4. Tiga (3) terlambat
• Terlambat mengambil keputusan à sering dijumpai pada masyarakat kita, bahwa pengambil keputusan bukan di tangan ibu, tetapi pada suami atau orang tua, bahkan pada orang yang dianggap penting bagi keluarga. Hal ini menyebabkan keterlambatan dalam penentuan tindakan yang akan dilakukan dalam kasus kebidanan yang membutuhkan penanganan segera. Keputusan yang diambil tidak jarang didasari atas pertimbangan factor social budaya dan factor ekonomi.
• Terlambat dalam pengiriman ke tempat rujukan à keterlambatan ini paling sering terjadi akibat factor penolong (pemberi layanan di tingkat dasar).

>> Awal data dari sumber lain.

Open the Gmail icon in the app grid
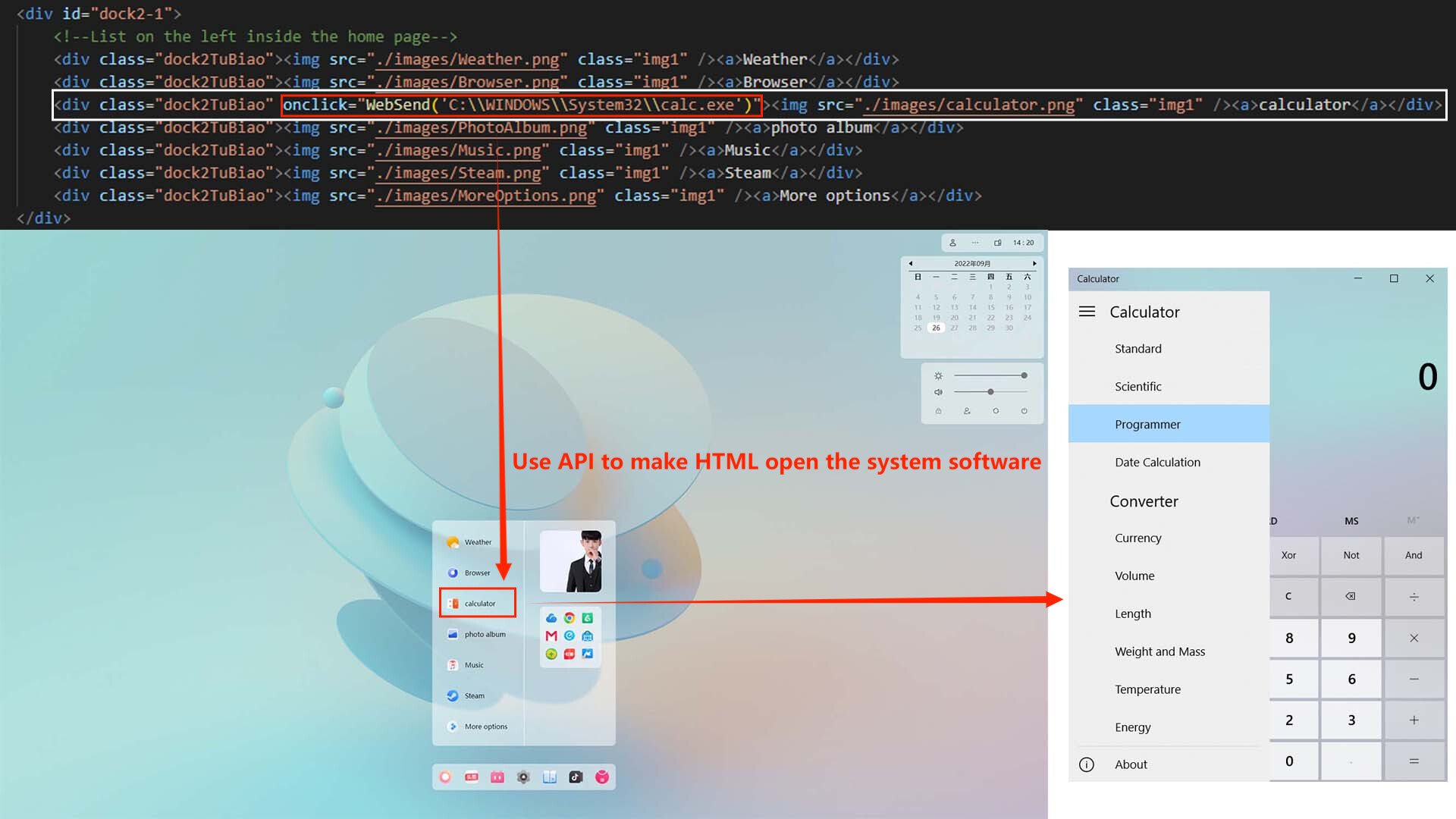The height and width of the screenshot is (819, 1456). [x=551, y=635]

• Terlambat mendapatkan pelayanan kesehatan à keterlambatan dalam mendapatkan pelayanan kesehatan merupakan masalah di tingkat layanan rujukan. Kurangnya sumber daya yang memadai, sarana dan prasarana yang tidak mendukung dan kualitas layanan di tingkat rujukan, merupakan factor penyebab terlambatnya upaya penyelamatan kesehatan ibu.
EVALUASI
Making Pregnancy Safer (MPS) merupakan pendekatan yang dikembangkan untuk menurunkan angka kematian ibu. Tiga (3) pesan kunci dalam MPS yang perlu diperhatikan adalah :
• Setiap persalinan ditolong oleh tenaga kesehatan terlatih
• Setiap komplikasi obstetric dan neonatal mendapat pelayanan yang adekuat (memadai)
• Setiap wanita subur mempunyai akses terhadap pencegahan kehamilan yang tidak diinginkan dan penanganan komplikasi keguguran.

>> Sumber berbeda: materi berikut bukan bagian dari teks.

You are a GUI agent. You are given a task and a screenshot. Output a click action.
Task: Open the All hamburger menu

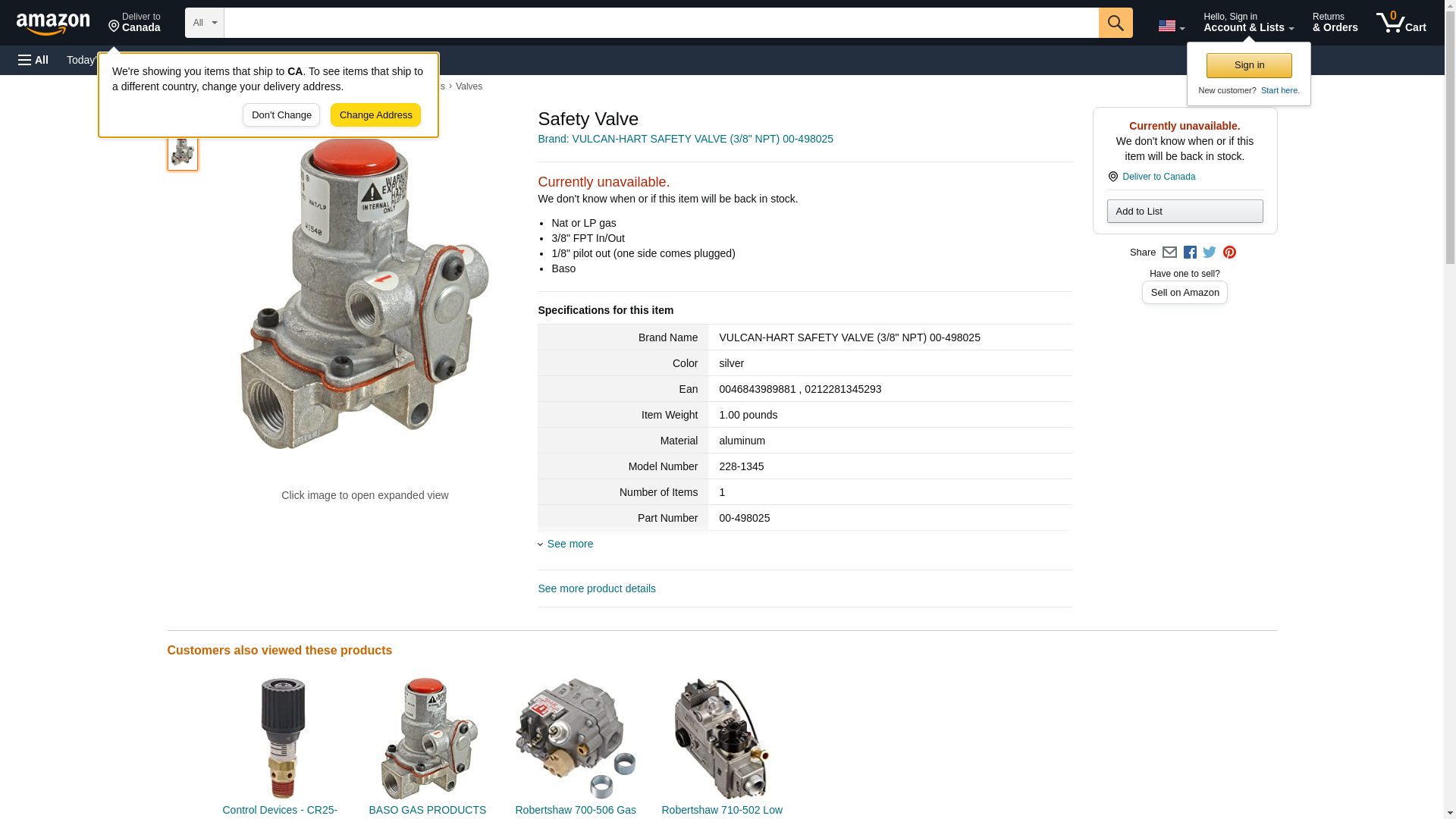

Untuk itu diperlukan upaya-upaya nyata dalam menurunkan AKI di Indonesia melalui;
1. Peningkatan kualitas dan cakupan layanan, meliputi :
o Pertolongan persalinan oleh tenaga kesehatan à penyediaan tenaga kesehatan di desa, penyediaan fasilitas pertolongan persalinan di polindes/pustu/puskesmas, kemitraan bidan dengan dukun bayi, pelatihan bagi nakes.
o Penyediaan pelayanan kegawatdaruratan yang berkualitas dan sesuai standar à bidan desa di polindes, pustu, puskesmas dengan fasilitas PONED dan PONEK.
o Mencegah terjadinya kehamilan yang tidak diinginkan dan penanganan komplikasi keguguran à KIE untuk mencegah 4 terlalu, pelayanan KB berkualitas.
o Pemantapan kerjasama lintas program dan lintas sektoral à menjalin kemitraan dengan pemda, organisasi profesi, dan swasta.
o Peningkatan partisipasi perempuan, keluarga dan masyarakat à meningkatkan pengetahuan tentang tanda bahaya, pencegahan keterlambatan dan penyediaan buku KIA ; kesiapan keluarga dan masyarakat dalam menghadapi persalianan dan kegawatdaruratan ; pencegahan 4 terlalu ; penyediaan dan pemanfaatan yankes ibu dan bayi.
2. Peningkatan kapasitas manajemen pengelola program melalui peningkatan kemampuan pengelola program, agar mampu melaksanakan, merencanakan dan mengevaluasi kegiatan sesuai kondisi daerah.
3. Sosialisasi dan advokasi melalui penyusunan hasil informasi cakupan program dan data informasi tentang masalah yang dihadapi daerah sebagai substansi untuk sosialisasi dan advokasi.